Some records:
## begin

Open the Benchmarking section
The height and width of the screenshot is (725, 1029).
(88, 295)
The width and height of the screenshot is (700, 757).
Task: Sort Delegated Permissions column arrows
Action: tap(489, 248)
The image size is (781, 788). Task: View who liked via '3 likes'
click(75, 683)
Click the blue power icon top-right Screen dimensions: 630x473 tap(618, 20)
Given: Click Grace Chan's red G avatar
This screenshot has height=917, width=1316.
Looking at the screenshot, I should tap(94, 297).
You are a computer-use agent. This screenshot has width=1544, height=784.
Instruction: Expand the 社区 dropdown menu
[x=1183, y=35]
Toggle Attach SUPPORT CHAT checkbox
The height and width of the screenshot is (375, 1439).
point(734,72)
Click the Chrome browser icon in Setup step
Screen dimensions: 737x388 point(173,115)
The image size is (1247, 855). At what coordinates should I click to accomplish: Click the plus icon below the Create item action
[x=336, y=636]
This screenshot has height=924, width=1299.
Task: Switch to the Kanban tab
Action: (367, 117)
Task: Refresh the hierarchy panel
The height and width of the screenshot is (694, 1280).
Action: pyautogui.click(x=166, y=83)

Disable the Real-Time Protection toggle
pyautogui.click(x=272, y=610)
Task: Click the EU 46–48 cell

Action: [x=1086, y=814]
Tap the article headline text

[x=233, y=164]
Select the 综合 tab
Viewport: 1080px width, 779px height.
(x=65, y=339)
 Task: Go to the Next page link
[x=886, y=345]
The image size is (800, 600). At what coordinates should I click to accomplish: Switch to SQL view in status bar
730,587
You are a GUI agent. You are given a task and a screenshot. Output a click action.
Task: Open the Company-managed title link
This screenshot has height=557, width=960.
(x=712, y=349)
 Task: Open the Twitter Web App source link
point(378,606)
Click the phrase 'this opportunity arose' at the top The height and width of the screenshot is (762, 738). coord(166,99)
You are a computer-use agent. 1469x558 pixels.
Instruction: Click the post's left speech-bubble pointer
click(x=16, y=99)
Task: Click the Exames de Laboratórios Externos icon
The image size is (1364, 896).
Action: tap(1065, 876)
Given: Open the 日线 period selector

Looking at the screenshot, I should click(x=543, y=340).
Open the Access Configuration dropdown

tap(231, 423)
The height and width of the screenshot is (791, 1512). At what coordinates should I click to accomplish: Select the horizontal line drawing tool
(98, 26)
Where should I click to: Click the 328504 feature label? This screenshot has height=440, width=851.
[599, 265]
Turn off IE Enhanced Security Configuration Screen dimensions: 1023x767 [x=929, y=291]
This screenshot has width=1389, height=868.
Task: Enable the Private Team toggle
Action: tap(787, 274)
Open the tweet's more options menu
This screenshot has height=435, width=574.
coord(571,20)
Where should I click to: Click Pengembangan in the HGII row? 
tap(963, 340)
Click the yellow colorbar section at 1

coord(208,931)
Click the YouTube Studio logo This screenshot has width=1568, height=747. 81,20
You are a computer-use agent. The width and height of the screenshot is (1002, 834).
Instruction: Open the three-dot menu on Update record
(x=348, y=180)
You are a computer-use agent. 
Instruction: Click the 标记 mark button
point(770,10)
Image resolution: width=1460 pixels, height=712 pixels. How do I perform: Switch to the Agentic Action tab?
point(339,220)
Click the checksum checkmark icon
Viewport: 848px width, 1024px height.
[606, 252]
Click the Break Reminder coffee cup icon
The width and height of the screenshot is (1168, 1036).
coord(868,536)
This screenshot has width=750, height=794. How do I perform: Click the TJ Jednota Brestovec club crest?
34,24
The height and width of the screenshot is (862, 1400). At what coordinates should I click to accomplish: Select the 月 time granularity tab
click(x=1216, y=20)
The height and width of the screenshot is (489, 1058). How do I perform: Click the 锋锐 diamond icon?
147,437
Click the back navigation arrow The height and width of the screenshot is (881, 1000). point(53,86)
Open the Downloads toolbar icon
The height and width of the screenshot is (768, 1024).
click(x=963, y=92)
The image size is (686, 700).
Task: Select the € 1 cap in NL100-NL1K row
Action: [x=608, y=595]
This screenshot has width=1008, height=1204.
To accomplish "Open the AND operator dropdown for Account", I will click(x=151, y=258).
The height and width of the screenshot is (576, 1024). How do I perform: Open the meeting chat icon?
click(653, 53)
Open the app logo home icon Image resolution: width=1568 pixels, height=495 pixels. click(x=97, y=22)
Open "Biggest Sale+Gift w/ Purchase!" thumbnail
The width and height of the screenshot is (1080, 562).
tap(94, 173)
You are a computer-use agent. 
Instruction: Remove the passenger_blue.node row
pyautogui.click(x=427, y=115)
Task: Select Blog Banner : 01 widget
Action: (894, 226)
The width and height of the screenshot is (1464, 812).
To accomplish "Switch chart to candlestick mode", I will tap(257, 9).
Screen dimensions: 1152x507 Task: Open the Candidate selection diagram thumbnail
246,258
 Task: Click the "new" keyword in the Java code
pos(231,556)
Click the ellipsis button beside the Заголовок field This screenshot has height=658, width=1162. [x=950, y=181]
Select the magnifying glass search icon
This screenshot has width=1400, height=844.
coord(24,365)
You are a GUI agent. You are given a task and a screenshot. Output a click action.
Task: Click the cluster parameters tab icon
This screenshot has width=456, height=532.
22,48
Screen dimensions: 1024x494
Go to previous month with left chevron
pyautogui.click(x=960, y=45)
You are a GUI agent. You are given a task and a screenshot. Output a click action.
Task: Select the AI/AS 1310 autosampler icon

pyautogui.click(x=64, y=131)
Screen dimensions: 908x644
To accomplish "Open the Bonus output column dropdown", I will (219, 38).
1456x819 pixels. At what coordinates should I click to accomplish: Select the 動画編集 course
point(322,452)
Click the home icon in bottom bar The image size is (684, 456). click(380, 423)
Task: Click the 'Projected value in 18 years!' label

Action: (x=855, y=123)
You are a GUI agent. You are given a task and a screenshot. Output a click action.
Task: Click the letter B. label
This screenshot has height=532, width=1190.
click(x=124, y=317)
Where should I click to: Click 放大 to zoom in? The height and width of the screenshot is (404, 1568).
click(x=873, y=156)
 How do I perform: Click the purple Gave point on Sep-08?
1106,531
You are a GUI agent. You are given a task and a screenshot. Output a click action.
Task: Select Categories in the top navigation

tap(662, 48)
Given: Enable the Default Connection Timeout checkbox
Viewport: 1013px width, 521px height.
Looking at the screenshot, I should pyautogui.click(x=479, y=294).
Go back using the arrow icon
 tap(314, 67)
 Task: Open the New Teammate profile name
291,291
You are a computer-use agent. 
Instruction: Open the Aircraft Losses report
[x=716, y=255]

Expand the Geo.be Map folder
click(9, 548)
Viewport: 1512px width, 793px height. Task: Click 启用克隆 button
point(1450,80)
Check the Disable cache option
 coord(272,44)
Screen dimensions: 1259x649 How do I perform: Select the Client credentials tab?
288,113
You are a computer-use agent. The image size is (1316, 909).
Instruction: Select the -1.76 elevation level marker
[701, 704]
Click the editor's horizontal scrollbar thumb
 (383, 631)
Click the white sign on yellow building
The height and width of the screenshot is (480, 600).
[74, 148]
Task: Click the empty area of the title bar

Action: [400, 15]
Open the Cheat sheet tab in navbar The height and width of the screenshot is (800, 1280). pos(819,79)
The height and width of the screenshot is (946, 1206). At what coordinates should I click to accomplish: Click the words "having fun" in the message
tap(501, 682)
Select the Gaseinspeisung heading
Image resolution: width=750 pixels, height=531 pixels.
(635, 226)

## end

WHAT IS BEING ASKED:
Can you update everything from the line containing "Click the back" down to the line containing "Action: (894, 226)", changing "Downloads" to "Bookmarks" and leaving all else as it is, then give those lines back?

RESULT OF THIS TASK:
Click the back navigation arrow The height and width of the screenshot is (881, 1000). point(53,86)
Open the Bookmarks toolbar icon
The height and width of the screenshot is (768, 1024).
click(x=963, y=92)
The image size is (686, 700).
Task: Select the € 1 cap in NL100-NL1K row
Action: [x=608, y=595]
This screenshot has width=1008, height=1204.
To accomplish "Open the AND operator dropdown for Account", I will click(x=151, y=258).
The height and width of the screenshot is (576, 1024). How do I perform: Open the meeting chat icon?
click(653, 53)
Open the app logo home icon Image resolution: width=1568 pixels, height=495 pixels. click(x=97, y=22)
Open "Biggest Sale+Gift w/ Purchase!" thumbnail
The width and height of the screenshot is (1080, 562).
tap(94, 173)
You are a computer-use agent. 
Instruction: Remove the passenger_blue.node row
pyautogui.click(x=427, y=115)
Task: Select Blog Banner : 01 widget
Action: (894, 226)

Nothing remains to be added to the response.